Quote from: Valaquen on Feb 15, 2011, 08:57:59 AM
Could you provide examples?
I have gher mainly sticking up for Fincher [saying nothing about the film's quality] and saying of the movie experience: "Um ... we had a lot of laughs ... I liked the dog Alien."
Which are the only hits I'm getting on google since the Anthology was released. It borders on the Anth discussion as well as her interview she released right before Alien 3 was released. Used to be several more popped up as soon as you typed "Alien 3+sigourney weaver,". But I'm also fairly certain I heard similar comments in either the preproduction phase of the quad or in the Alien Saga release. I'll look at it sometime later, but tomorrow I'll spend all day in Louisville and I still have to get my 2 miles in tonight.
QuoteThis is going to come down to our perspectives.
Probably.
QuoteI'd like the see 'em, but I'm still not convinced that Ripley in Alien 3 was radically new.
There isn't any character in the Alien series that is radically new character wise. But Alien 3 allowed her to explore aspects of the Ripley character she hadn't got to before.

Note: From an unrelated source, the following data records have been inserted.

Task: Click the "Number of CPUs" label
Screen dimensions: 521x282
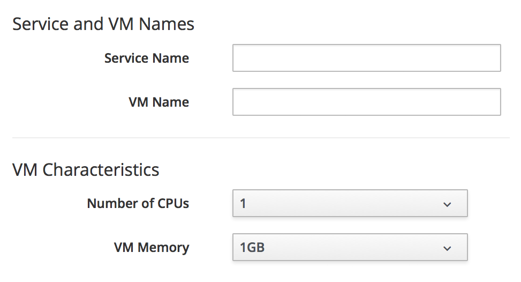Action: click(x=138, y=204)
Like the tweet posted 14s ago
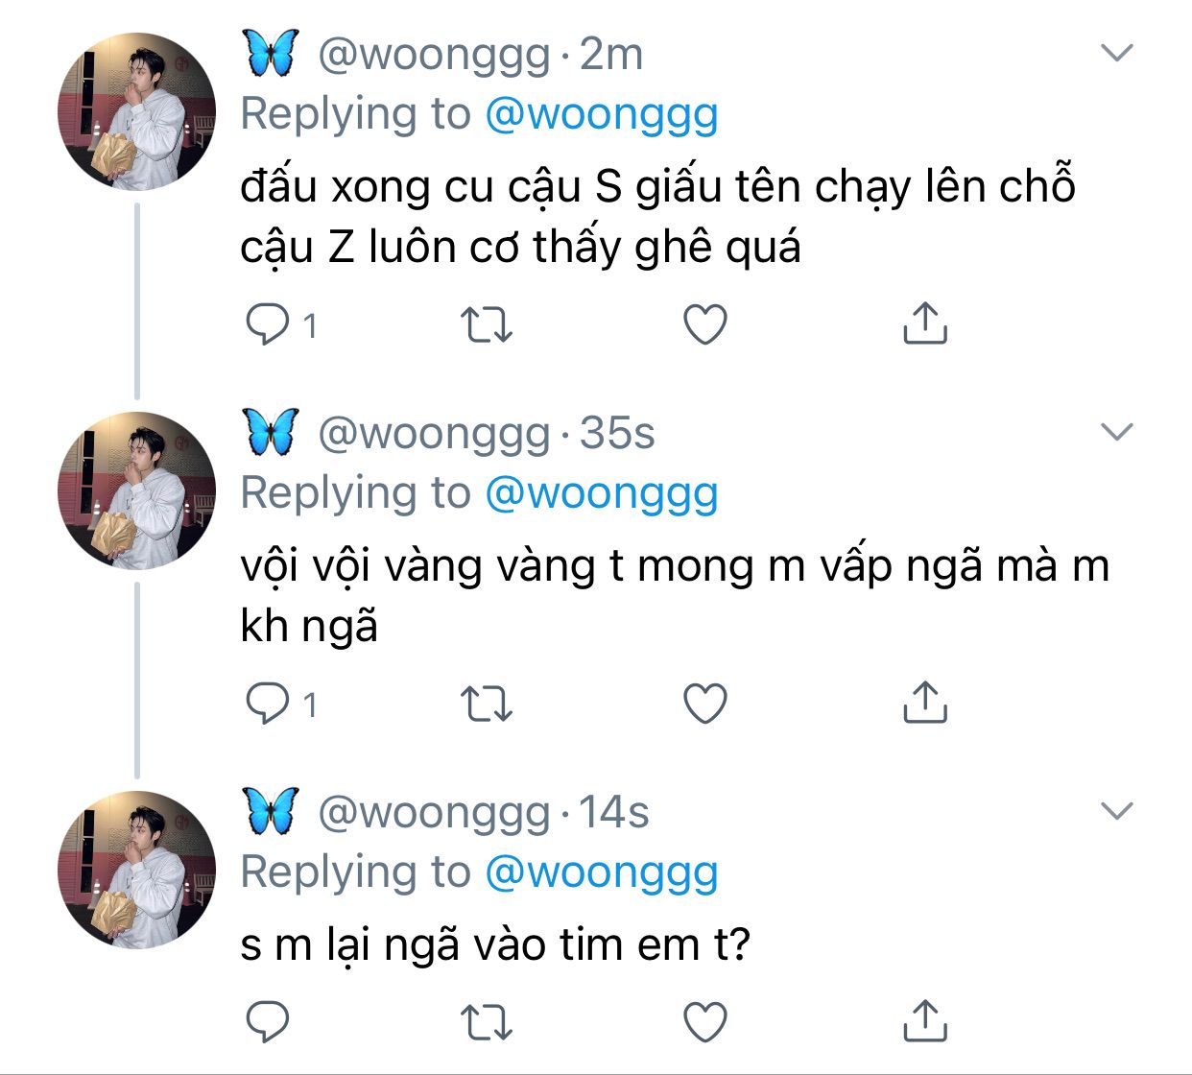This screenshot has width=1192, height=1075. coord(705,1022)
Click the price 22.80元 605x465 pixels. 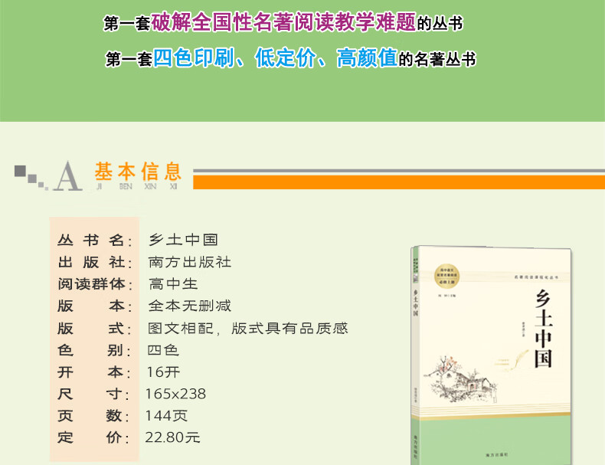point(172,438)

QuoteIt's an incomparable situation. No human has been projected 60 years into the future and pitted against an Alien horde [again], only to have their lives further destroyed. I've known people hurt themselves over pittances. It is a people-by-people thing, but to say that Ripley isn't in anguish after her experiences...

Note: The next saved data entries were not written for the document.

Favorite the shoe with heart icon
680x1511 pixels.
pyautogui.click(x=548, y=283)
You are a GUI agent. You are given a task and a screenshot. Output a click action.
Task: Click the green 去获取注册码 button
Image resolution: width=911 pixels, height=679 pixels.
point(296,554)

Never said she wasn't in anguish. Simply said she can survive it without killing herself.
QuoteIt doesn't matter, she made a demand and was beaten down for it, physically and verbally. Of course she had it in her when she went into the furnace - which I've been arguing, it was the point of no return.
Beaten down? If Dillon wanted to beat Ripley down she wouldn't be walking. She got in his face. He got in hers. He picked her up, and held her against the bars and then said you can help me or get lost. The choice was hers.

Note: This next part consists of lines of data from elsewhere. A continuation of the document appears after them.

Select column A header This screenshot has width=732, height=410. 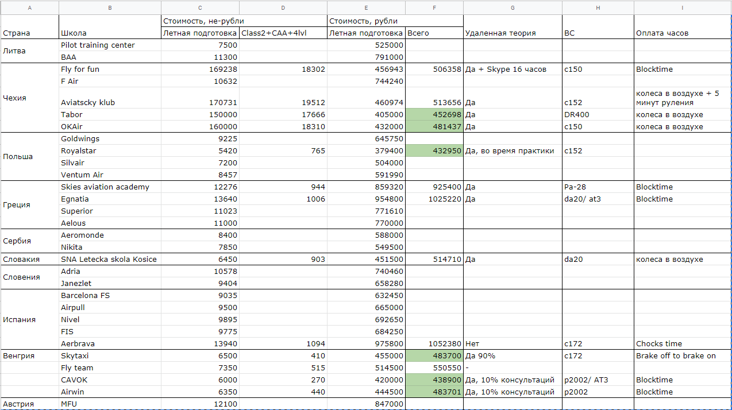(x=29, y=7)
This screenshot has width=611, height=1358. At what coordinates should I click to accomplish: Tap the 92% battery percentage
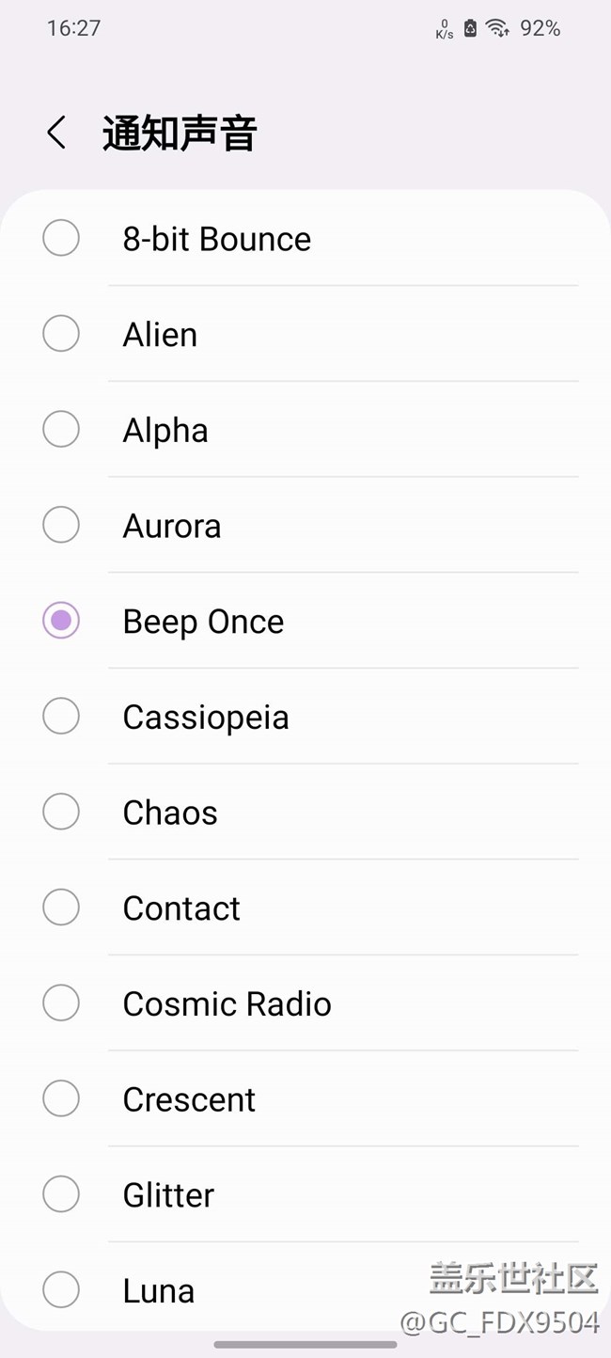pyautogui.click(x=541, y=28)
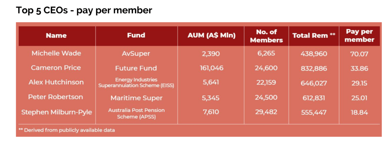Image resolution: width=391 pixels, height=159 pixels.
Task: Click the Top 5 CEOs title
Action: tap(84, 10)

Getting shoved around AFTER you get in people's face doesn't constitute getting beaten down. If he knocked all her teeth out and broke her arm, that'd be a different story. His "verbal assault," would've had no more affect on her character that Morse's comment about shoving her head through a f**king wall did.
QuoteErr, didn't the Nostromo crew have divisions, made jokes about eating 'something else', treated one another with contempt, bickered throughout the experience etc? The marines have a laugh over breakfast and are suspicious of a woman who returned from a job the only surivor, everyone else dead. Both Weaver and Cameron have commented that the Marines [and others] suspected Ripley of some subterfuge, considering the outlandish story, completely understandable. On the other hand, the prisoners raped women and fondled kids. I know who I'd rather be with.
It's not a question over who would you rather be like but rather the disposable nature of certain characters. There were Marines that were there to simply show how badass the Aliens were. Just like there was Prisoners. Alien 3 merely had the quantity. But the story was Ripley's and thus those characters aside from Dillon, Morse, Aaron, and Clemens were just there to further the action. Just like the Marine characters of people like Dietrich, Spunkmeir, Crowe, and Weirzbowski.
QuoteReally?
She seemed like good peeps. She was likeable in the short instance she was in there. Certainly much more so than EITHER Prisoner or Marine, but she wasn't a great character because she was likeable.